There should be some mathematical formula that can take the "outer" radius and the number of points to calculate the "inner" radius?

innerRadius = some_operation (pointCount, outerRadius)

Answer 1

I think you are trying to draw a pentagram. While the linked page has many properties of that shape, some of them which would be of interest to you are: $$R = \sqrt{\frac{1}{10}\big(25 - 11\sqrt{5}\big)} \\ \rho = \sqrt{\frac{1}{10}\big(5 - \sqrt{5}\big)}$$ where $R$ is the inner radius and $\rho$ is the outer radius.
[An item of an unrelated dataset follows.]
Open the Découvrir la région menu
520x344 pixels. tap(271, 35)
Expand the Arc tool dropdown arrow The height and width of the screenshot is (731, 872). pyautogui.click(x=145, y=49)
This assumes that the long edges of the star are of length 1.

You could always scale these numbers if the edges are not of length 1. But as you're interested in the ratio, we have $$\frac{\rho}{R} = \sqrt{\frac{5 - \sqrt{5}}{25 - 11\sqrt{5}}} = \frac{3 + \sqrt{5}}{2}$$ In addition to being a surprisingly clean simplification, note that the ratio is $\phi + 1$ where $\phi$ is the famous golden ratio!

Answer 2

I do not think the point count unambiguously determines what star you are talking about, consider a 7 pointed star, there are 2 ways this can be constructed as shown in the Wikipedia link provided by dxiv. Related to that, for large n, there is more than one candidate for "inner radius". If by the inner radius, you mean the point you would reach by only showing the outer edge of the star we can compute this radius using the number of points $n$, and the number of points $m$ ahead each line is connecting to. We will assume that $1<m<\frac{n}{2}$, though allowing $m=1$ would not be terrible. For example, in the 5 pointed star you displayed, we would have $n=5$ and $m=2$.
Consider $n$ evenly spaced points on the unit circle, with one at $(1,0)$, then for $k = 0, ... , n-1$, these points have coordinates $\left(\cos( \frac{2 \pi k}{n} ),\sin(\frac{2 \pi k}{n})\right)$. In particular, one of the lines we wish to consider is the line connecting the points $(1,0)$ to $\left(\cos( \frac{2 \pi m}{n} ),\sin(\frac{2 \pi m}{n})\right)$, this line has the equation $$y = \frac{\sin(\frac{2 \pi m}{n})}{\cos( \frac{2 \pi m}{n} ) - 1}(x-1)$$ Since the inner point we are looking for is exactly between adjacent outer points, it will lie both on the line above, and on the line $$y = \tan(\frac{\pi}{n}) x.$$ Some algebra can get you a solution for x, and then using that value, observe that on this second line, we have $$r = \frac{x}{\cos(\frac{\pi}{n})},$$ which gives the inner radius when the outer radius is 1.

Answer 3

Star has $n$ points. The outer points of the star are $(x_k, y_k) =(\cos \frac {2\pi*k}n, \sin \frac {2\pi*k}n)$. $(x_k, y_k)$ connects to $(x_{k+2\%n},y_{k+ 2\%n})$.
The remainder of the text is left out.